In last week’s sermon I emphasized the importance that we never put our ultimate trust or faith in any human or human institution, including the Church, but only in God, only in Jesus Christ. If that sermon seemed a bit dark to some, this is the counterpart to it. Counterpart, but not counterpoint. They aren’t contradictory, though we would like to make them so. The reality is that our call to follow Jesus is risky. We are called to Love God and love our neighbor. That is Jesus’ summary of all the law and the prophets. That’s risky business that we’ve been commanded to take part in. Loving God can be risky–we never know what God is going to call us to do after all–but the riskiest thing about loving God is the call to love our neighbors. Loving other people is dangerous. Trusting other people can set us up for disappointment. This is one of the core places, I believe, where we have to embody Jesus’ admonition to be as wise as serpents and as innocent as doves. We never lose sight of our own sinfulness, our own capacity for evil. And we all have it. The sin that temps me may not be the sin that temps you, but we are all tempted to sin, and from time to time–perhaps from time to time to time–we succumb to temptation. Usually, if we’re honest, those sins have hurt someone, or would if they knew. Being humble and keeping in mind our own propensity to sin, can help us relinquish judgement we might hold over other people, but it will also keep us mindful that indeed, Jesus is the one in whom we’re to trust. That the Church has to establish safeguards, and we would be wise to as individuals as well. And yet. It’s risky, because we’re called to hope in other people whom we know to be sinful, whom we know to be broken, whom we know to be apt to wound us if we love them.

And we’re nonetheless commanded to love them.

There’s only one way we can ever hope to accomplish this–to hold on to the reality of our own sin and the sinfulness of others, while simultaneously extending to them the same benefit of the doubt, the same grace that God has extended to us–and here we work back to the beginning of our gospel text–the only way we can do this is by abiding in Christ. By putting our faith and trust and hope in Jesus, and by receiving again and again the grace of God in the sacrament of Christ’s body and blood, by hearing over and over again the word of God that inspires us, and calls us to faithfulness. I love the word abide.  It can simply mean to dwell, or it can mean to patiently endure, ore it can mean to await with anticipation. When we abide in Christ, there are going to be things that we can only patiently endure. We re going to await the coming of Christ with holy anticipation. This is what we’re called to, for Christ to dwell in us and we in him. This is what empowers us to take the risks we need to take on each other as Christian.

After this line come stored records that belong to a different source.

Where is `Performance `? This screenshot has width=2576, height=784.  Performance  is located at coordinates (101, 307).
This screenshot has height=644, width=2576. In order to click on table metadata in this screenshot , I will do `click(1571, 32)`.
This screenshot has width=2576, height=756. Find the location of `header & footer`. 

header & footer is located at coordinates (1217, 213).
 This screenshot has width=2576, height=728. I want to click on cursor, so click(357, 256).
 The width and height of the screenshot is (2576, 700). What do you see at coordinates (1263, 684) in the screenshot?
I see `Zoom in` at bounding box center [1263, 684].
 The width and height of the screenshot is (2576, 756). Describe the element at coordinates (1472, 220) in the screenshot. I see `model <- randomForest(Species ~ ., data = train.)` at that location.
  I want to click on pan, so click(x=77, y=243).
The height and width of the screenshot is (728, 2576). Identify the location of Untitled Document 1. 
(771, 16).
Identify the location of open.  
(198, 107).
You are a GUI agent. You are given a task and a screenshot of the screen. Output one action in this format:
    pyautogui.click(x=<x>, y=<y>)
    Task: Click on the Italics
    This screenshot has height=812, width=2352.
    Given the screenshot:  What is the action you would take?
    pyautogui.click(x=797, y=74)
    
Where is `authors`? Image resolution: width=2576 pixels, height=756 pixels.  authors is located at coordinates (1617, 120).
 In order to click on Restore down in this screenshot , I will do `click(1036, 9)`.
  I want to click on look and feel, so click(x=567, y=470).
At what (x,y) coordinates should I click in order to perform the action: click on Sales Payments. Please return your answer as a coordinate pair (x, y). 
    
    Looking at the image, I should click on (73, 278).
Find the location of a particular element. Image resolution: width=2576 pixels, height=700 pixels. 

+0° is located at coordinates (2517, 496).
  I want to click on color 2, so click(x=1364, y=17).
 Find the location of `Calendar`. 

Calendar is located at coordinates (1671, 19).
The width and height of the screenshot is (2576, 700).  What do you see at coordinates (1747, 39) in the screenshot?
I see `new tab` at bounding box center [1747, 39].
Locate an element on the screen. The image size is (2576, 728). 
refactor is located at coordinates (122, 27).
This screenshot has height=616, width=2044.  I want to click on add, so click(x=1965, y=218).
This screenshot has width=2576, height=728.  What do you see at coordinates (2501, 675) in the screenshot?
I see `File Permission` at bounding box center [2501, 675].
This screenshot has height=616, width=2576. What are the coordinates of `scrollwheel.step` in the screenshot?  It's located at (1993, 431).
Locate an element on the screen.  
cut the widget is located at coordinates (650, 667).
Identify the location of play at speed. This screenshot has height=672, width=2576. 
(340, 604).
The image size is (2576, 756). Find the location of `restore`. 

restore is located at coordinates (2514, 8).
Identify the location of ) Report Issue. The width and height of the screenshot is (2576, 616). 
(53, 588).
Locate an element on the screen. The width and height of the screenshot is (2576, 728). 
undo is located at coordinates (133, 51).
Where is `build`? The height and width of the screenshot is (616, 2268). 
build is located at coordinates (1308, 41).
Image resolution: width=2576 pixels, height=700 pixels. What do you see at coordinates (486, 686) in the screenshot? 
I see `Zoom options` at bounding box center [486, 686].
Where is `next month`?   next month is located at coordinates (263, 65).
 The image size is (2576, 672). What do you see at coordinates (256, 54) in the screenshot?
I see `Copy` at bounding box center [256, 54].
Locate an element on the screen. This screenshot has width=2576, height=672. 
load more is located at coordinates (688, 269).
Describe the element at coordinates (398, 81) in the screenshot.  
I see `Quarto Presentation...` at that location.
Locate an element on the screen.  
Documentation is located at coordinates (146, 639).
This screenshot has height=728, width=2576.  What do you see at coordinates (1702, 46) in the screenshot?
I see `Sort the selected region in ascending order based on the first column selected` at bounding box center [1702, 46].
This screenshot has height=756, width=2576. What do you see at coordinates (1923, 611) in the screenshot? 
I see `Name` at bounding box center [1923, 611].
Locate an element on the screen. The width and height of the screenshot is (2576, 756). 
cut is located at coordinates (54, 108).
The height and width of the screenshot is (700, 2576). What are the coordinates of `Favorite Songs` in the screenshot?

Even though Jesus knows perfectly, he withholds judgement and gives all the disciples–even Peter and even Judas–an opportunity to walk faithfully and to do good. If God, who knows perfectly what is in all hearts, provides such space, how much more should we who judge only in our limited capacities, by what our eyes see or our ears hear, provide such space to each other? But we can only find the strength and the means to do this, to take such a risk on each other, and for our own growth in faithfulness, by abiding in Christ, and through Christ abiding in us. Amen.